Specifically, developers program shaders in HLSL. In operation, HLSL is compiled into an intermediary language (IL) for use with a graphics application.

[0028] An IL is a low-level, instruction-based, binary representation of the operations a shader stage should perform. It acts as an intermediate optimization step of the compiler and the native instruction set of the graphics hardware. Thus, the IL translates the instructions designated by a developer by using an HLSL into the byte code necessary by the graphics hardware (i.e., the GPU) in order to render graphics.

[0029] Just-in-time (JIT) refers to a fast-process compilation performed on the shader IL to convert the shader into the native instruction set of the graphics hardware. JIT simply refers to the point in time when actions occur in programming and processing. One skilled in the art will understand how JIT compilation works in other programmatic languages, such as Python and C#.

[0030] In one embodiment, the present invention takes the form of a computer- program product that includes computer-useable instructions embodied on one or more computer-readable media. Computer-readable media include both volatile and nonvolatile media as well as removable and nonremovable media. By way of example, and not limitation, computer-readable media comprise computer-storage media. Computer-storage media, or machine-readable media, include media implemented in any method or technology for storing information.

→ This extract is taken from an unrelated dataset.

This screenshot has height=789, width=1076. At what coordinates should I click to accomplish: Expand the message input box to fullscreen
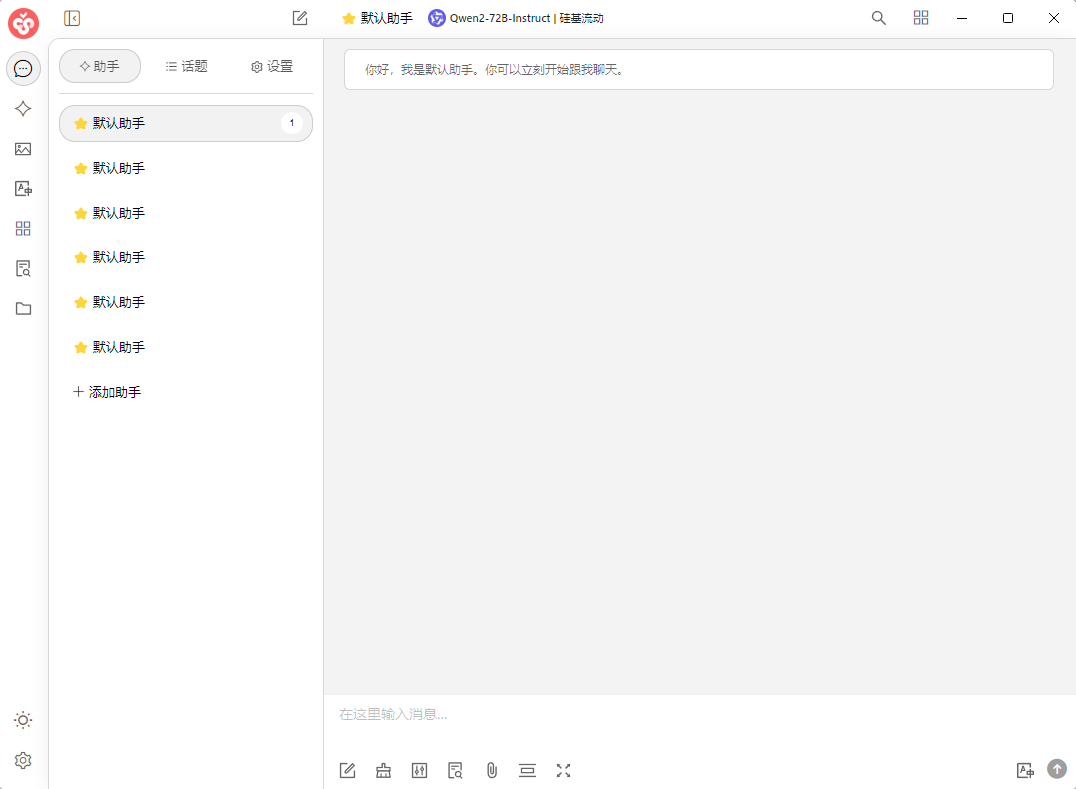point(563,770)
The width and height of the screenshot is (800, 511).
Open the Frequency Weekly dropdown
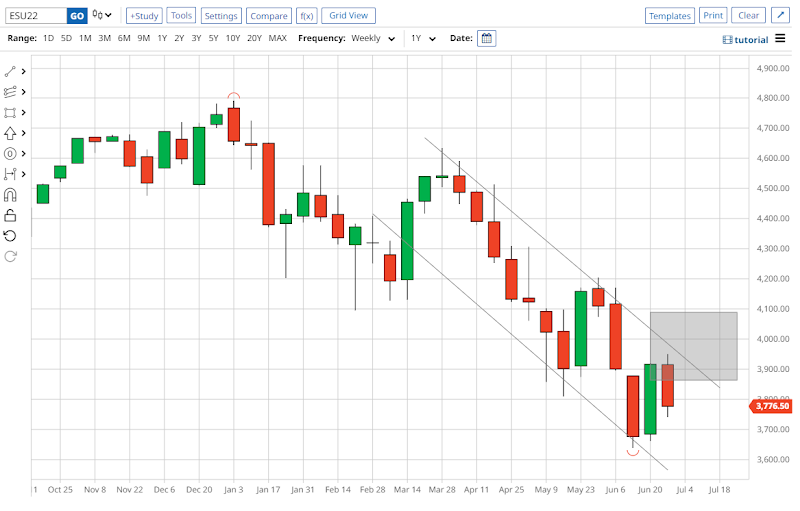[373, 38]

[0031] Examples of stored information include computer-useable instructions, data structures, program modules, and other data representations. Computer-storage media include, but are not limited to, random access memory (RAM), read-only memory (ROM), electrically erasable programmable read-only memory (EEPROM), flash memory used independently from or in conjunction with different storage media, such as, for example, compact-disc read-only memory (CD-ROM), digital versatile discs (DVD), holographic media or other optical disc storage, magnetic cassettes, magnetic tape, magnetic disk storage, or other magnetic storage devices. These memory components can store data momentarily, temporarily, or permanently.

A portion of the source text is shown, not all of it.